Employers Can Average Hours for Overtime Purposes

One of the more recent additions to the B.C. Employment Standards Act is the overtime averaging provision. This allows employers to average the hours of their employees to determine whether wages at overtime rates must be paid.

The overtime averaging provisions allow employers to schedule employees to work non-standard shifts without having to pay at overtime rates. The standard workday (for the purposes of the Act) is 8 hours, and the standard workweek is 40 hours, in duration. Without an overtime averaging agreement, employers must pay at overtime rates for exceeding the standard day and week.

The overtime averaging provisions are particularly suited to a situation where employees are regularly scheduled to work a non-standard day. An example would be a consistent workweek comprising 4 shifts of 10 hours duration.

Using an overtime averaging agreement, employers can use this sort of schedule without incurring any obligation to pay at overtime rates. The overtime averaging provisions are not suited, however, to work schedules which are inconsistent or which feature random occurrences of overtime work.

Although there is no mandatory form for an overtime averaging agreement (and the agreement does not need to be filed with the Employment Standards Branch), there are certain requirements to be met.

First, and most important, there must be a written overtime averaging agreement in place. Employers who seek to retroactively establish the existence of a verbal agreement to average hours will receive little sympathy from the Employment Standards Branch.

Hours may be averaged over cycles of 1, 2, 3, or 4 weeks. The averaging agreement must set out the hours scheduled for each workday during the averaging cycle.
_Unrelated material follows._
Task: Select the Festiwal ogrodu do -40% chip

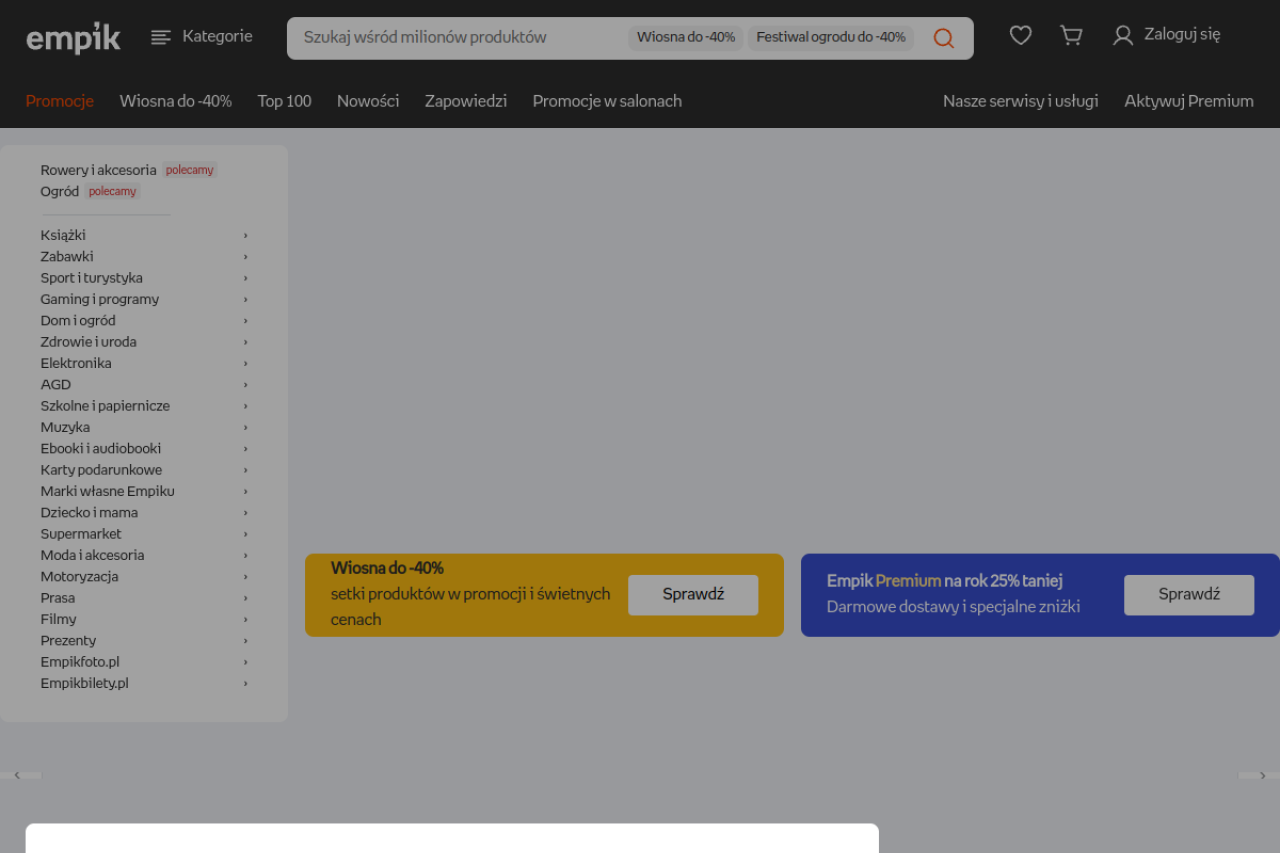Action: pos(830,38)
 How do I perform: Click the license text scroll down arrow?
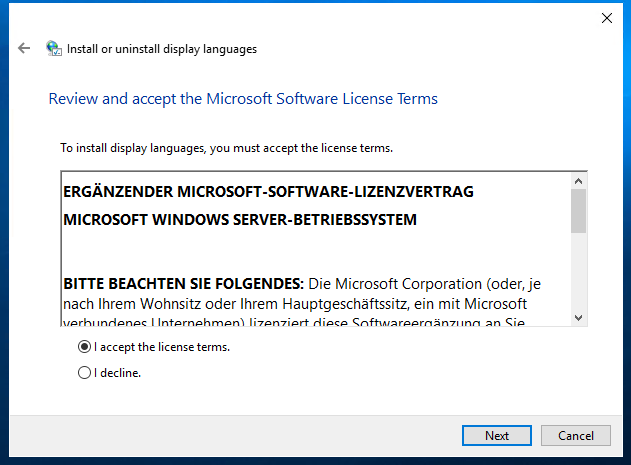click(578, 317)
The number of hours may be different in each day or week during the averaging cycle.

The averaging agreement must also specify a start date and an end date for the agreement. The agreement may provide for repeats of the effective period but must indicate how many times it may be repeated.

In my view, there is little sense in setting the effective period of the averaging agreement for more than 1 year, or for providing more than 1 repeat of that period. Most employees’ work schedules are likely to change within that range of time, requiring a new averaging agreement anyway.

The agreement must indicate the averaging cycle (either 1, 2, 3, or 4 weeks) over which the hours will be averaged. Finally, the averaging agreement must be signed by the employee and the employer (and the employee must be given a copy) before it is implemented.

As long as the employee’s average weekly hours, over the agreed-upon averaging cycle, do not exceed 40 and the employee never works more than 12 hours in a day there is no requirement to pay at overtime rates. So, my example of a workweek comprising 4 shifts of 10 hours’ duration would not attract any overtime pay obligations.

The presence of an averaging agreement does not, of course, completely eliminate the obligation to pay at overtime rates. Employers must pay at the rate of time-and-a-half for hours worked outside of the scheduled day (if it exceeds 8 hours). They must pay at double-time for all hours worked over 12 in a day. And, they must pay at time-and-a-half for all hours worked in excess of an average of 40 per week over the defined averaging cycle.

As an example, an employee scheduled for a workweek comprising 4 shifts of 10 hours’ duration may be subject to an averaging agreement utilizing a 2 week averaging cycle. During the two week averaging cycle, the employee might work an additional 10 hour shift each week, for a total of 100 hours in the cycle. The employer would have to pay this employee at time-and-a-half for the 20 hours exceeding the 40 hour average during the averaging cycle.

The employer and the employee may agree to alter an overtime averaging agreement as long as the total hours scheduled in the agreement remains the same.

The overtime averaging agreement is definitely something that is welcomed by employers. It is intended as a fair way to allow employees to work a non-standard workweek without the employer having to incur premium wage rates. It should be seen as a good step towards recognizing that not all employers’ operations are suited to a standard 8 hour workday.